SRK, 58, has made over a hundred films, almost all in Hindi; according to the Times of India, he is also the third richest actor in the world. He is at the Locarno Film Festival to receive a lifetime achievement award; the festival is also showing Devdas, an extravagant epic that had its premiere at the Cannes Film Festival in 2002 when Indian popular cinema was relatively little known and less appreciated in Europe. But the West has caught up: tickets to the masterclass were sold out a day after they were released.

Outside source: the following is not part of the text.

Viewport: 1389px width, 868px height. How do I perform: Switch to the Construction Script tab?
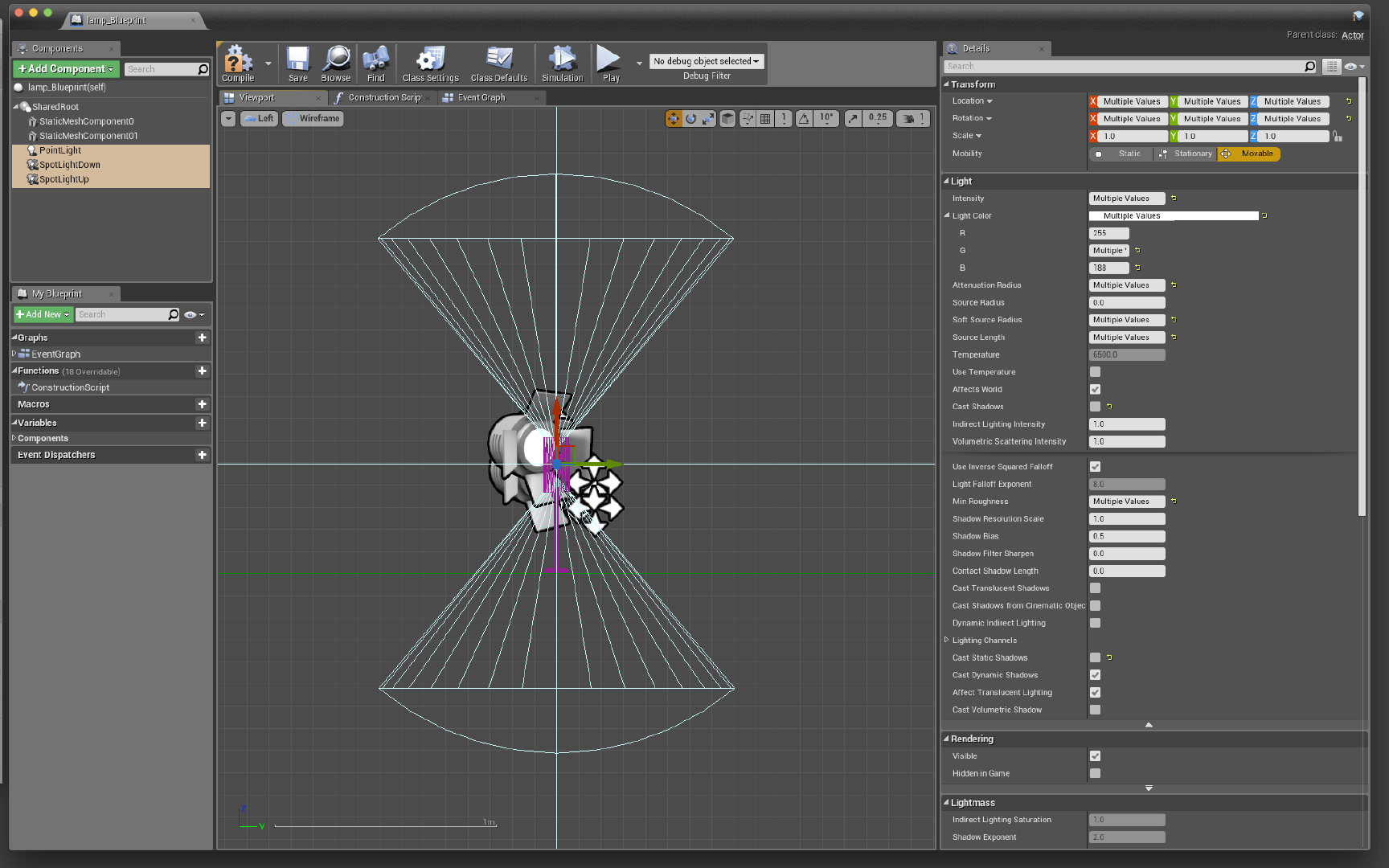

Ranging over the hits and misses of his career, King Khan – as he is popularly known – described his own fandom for Hong Kong action star and director Jackie Chan. “He promised to open a Chinese restaurant with me as partners – and he hasn’t done it!” he said with mock outrage. He also described wearing a fake jaw adapted from a similar prosthetic made for Brad Pitt. A cry of adoring protest came from an audience member. “I’ll tell Mr Brad Pitt you said that!” replied Khan with a chuckle, leaving it to us to guess what she had said.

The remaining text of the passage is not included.